Work instructions:
Your output should be the lines from the start of the data through the line containing "Open the Mesh", exactly and nothing more.

Material to process:
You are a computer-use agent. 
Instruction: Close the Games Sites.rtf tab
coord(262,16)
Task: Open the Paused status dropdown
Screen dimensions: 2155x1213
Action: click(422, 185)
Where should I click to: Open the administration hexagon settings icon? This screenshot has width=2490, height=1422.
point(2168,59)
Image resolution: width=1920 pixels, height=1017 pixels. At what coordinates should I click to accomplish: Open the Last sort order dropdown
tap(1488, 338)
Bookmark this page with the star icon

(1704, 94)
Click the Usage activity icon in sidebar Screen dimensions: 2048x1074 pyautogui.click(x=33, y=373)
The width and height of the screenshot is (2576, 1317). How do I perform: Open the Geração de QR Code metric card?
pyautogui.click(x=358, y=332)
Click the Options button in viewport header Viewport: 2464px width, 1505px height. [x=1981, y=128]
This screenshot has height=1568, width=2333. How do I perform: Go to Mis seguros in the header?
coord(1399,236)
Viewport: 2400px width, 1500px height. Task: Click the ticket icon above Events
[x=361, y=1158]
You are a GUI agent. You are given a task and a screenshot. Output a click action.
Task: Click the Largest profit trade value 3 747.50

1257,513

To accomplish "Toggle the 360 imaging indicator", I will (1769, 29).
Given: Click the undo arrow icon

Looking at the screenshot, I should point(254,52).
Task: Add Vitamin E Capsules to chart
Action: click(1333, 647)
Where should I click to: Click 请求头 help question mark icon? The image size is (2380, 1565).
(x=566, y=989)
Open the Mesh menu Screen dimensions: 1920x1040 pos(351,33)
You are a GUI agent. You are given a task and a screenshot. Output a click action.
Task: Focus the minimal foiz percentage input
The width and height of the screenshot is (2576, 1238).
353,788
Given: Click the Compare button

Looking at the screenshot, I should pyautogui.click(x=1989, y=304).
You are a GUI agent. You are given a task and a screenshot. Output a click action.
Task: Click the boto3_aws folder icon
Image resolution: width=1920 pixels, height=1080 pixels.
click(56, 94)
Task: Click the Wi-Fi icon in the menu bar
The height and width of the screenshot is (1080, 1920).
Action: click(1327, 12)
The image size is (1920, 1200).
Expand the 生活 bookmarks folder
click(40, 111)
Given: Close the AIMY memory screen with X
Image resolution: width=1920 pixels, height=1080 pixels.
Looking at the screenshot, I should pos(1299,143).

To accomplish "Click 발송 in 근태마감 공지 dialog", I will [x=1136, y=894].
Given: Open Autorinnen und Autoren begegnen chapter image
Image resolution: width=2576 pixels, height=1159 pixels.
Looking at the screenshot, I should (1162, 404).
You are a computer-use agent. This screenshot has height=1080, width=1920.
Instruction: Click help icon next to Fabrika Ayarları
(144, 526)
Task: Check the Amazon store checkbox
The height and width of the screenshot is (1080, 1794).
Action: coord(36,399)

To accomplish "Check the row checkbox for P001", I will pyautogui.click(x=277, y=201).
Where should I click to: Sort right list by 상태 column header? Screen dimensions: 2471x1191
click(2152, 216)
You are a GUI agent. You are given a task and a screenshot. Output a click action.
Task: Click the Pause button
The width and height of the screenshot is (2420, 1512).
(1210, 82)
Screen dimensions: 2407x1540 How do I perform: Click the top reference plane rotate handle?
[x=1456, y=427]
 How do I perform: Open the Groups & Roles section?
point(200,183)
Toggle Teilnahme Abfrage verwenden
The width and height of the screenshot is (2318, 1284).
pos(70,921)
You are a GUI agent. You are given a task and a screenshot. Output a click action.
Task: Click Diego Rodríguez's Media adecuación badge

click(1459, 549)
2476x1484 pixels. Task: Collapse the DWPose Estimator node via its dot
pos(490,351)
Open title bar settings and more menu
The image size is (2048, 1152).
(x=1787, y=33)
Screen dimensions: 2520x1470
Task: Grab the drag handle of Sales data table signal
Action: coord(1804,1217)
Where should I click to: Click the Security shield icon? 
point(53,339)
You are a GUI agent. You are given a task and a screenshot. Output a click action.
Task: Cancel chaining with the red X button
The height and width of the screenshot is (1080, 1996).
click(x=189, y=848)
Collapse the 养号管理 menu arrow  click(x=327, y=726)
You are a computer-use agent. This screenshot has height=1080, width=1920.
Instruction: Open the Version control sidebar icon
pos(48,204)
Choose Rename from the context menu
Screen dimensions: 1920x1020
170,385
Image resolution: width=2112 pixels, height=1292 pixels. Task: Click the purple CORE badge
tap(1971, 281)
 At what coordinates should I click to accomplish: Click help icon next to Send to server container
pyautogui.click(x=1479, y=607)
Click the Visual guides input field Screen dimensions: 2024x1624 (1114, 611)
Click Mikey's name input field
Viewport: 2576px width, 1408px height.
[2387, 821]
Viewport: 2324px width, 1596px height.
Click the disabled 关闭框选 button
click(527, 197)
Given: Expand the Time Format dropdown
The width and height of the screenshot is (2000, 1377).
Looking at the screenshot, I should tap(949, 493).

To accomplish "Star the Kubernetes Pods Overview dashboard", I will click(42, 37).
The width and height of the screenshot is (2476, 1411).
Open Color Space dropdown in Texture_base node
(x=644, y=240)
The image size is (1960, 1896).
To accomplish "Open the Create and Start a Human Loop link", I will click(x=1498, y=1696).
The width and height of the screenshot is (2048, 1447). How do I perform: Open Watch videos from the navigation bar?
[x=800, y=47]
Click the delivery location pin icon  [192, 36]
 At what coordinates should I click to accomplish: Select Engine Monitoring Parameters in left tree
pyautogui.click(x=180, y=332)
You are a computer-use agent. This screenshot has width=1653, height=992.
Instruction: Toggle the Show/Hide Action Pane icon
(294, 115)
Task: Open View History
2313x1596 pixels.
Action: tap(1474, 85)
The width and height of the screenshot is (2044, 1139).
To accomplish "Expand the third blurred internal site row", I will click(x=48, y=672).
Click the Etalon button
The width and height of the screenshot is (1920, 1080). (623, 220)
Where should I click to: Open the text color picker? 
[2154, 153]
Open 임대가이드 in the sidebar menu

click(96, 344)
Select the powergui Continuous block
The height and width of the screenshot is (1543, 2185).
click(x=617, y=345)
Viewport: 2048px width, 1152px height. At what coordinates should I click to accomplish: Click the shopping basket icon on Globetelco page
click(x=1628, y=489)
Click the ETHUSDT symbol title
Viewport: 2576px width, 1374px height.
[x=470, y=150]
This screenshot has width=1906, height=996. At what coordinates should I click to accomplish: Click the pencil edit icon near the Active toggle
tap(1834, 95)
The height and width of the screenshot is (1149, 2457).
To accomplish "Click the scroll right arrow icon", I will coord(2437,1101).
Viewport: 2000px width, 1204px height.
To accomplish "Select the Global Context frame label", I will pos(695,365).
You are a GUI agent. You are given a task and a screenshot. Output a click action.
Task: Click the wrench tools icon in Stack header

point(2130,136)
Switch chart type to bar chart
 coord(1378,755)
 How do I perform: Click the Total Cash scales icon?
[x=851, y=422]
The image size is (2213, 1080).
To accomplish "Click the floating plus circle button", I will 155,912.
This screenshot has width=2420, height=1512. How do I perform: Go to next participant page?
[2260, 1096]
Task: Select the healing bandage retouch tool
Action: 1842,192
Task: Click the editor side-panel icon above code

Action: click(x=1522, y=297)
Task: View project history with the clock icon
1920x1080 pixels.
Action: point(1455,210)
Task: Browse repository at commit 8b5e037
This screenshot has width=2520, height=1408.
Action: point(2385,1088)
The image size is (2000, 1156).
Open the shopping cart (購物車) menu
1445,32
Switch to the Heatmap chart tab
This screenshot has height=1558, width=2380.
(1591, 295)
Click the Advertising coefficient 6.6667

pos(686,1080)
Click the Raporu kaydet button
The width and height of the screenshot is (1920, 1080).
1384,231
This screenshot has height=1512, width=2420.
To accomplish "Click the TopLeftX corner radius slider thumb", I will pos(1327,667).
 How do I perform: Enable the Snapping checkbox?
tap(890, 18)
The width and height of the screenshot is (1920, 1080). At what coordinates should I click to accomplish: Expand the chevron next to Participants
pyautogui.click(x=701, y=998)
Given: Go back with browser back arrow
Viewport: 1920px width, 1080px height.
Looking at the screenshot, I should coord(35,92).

Solution to this problem:
You are a computer-use agent. 
Instruction: Close the Games Sites.rtf tab
coord(262,16)
Task: Open the Paused status dropdown
Screen dimensions: 2155x1213
Action: click(422, 185)
Where should I click to: Open the administration hexagon settings icon? This screenshot has width=2490, height=1422.
point(2168,59)
Image resolution: width=1920 pixels, height=1017 pixels. At what coordinates should I click to accomplish: Open the Last sort order dropdown
tap(1488, 338)
Bookmark this page with the star icon

(1704, 94)
Click the Usage activity icon in sidebar Screen dimensions: 2048x1074 pyautogui.click(x=33, y=373)
The width and height of the screenshot is (2576, 1317). How do I perform: Open the Geração de QR Code metric card?
pyautogui.click(x=358, y=332)
Click the Options button in viewport header Viewport: 2464px width, 1505px height. [x=1981, y=128]
This screenshot has height=1568, width=2333. How do I perform: Go to Mis seguros in the header?
coord(1399,236)
Viewport: 2400px width, 1500px height. Task: Click the ticket icon above Events
[x=361, y=1158]
You are a GUI agent. You are given a task and a screenshot. Output a click action.
Task: Click the Largest profit trade value 3 747.50

1257,513

To accomplish "Toggle the 360 imaging indicator", I will (1769, 29).
Given: Click the undo arrow icon

Looking at the screenshot, I should point(254,52).
Task: Add Vitamin E Capsules to chart
Action: click(1333, 647)
Where should I click to: Click 请求头 help question mark icon? The image size is (2380, 1565).
(x=566, y=989)
Open the Mesh menu Screen dimensions: 1920x1040 pos(351,33)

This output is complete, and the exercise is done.